- **Data shown**:
——————

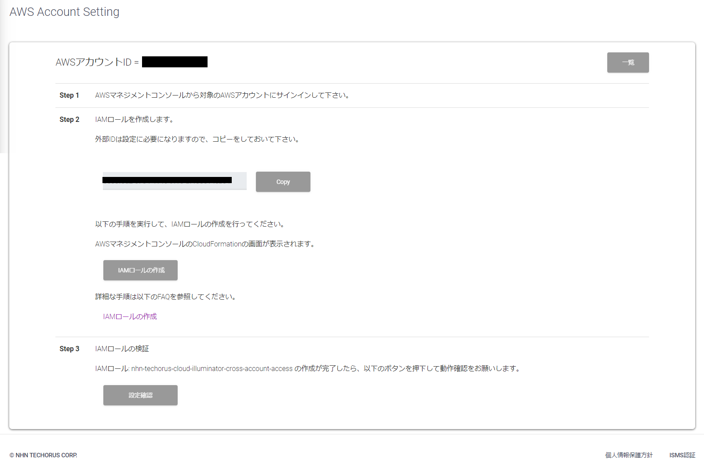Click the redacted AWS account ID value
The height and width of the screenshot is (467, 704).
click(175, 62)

——————

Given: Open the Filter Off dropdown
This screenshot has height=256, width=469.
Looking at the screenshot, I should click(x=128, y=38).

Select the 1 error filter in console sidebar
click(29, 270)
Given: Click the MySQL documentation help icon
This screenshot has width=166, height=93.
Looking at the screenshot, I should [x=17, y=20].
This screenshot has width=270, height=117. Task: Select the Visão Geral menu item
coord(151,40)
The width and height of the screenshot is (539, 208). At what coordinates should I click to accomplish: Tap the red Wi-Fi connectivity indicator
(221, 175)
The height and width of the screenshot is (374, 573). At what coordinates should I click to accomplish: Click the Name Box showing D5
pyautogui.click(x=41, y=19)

——————

- **The problem**:
Copy out the part of the listing that opens with the line containing "Click the redacted AWS account ID value" and closes with the line containing "click(175, 62)", both included, word for word. Leave the pictures out of your answer.

- **Correct response**:
Click the redacted AWS account ID value
The height and width of the screenshot is (467, 704).
click(175, 62)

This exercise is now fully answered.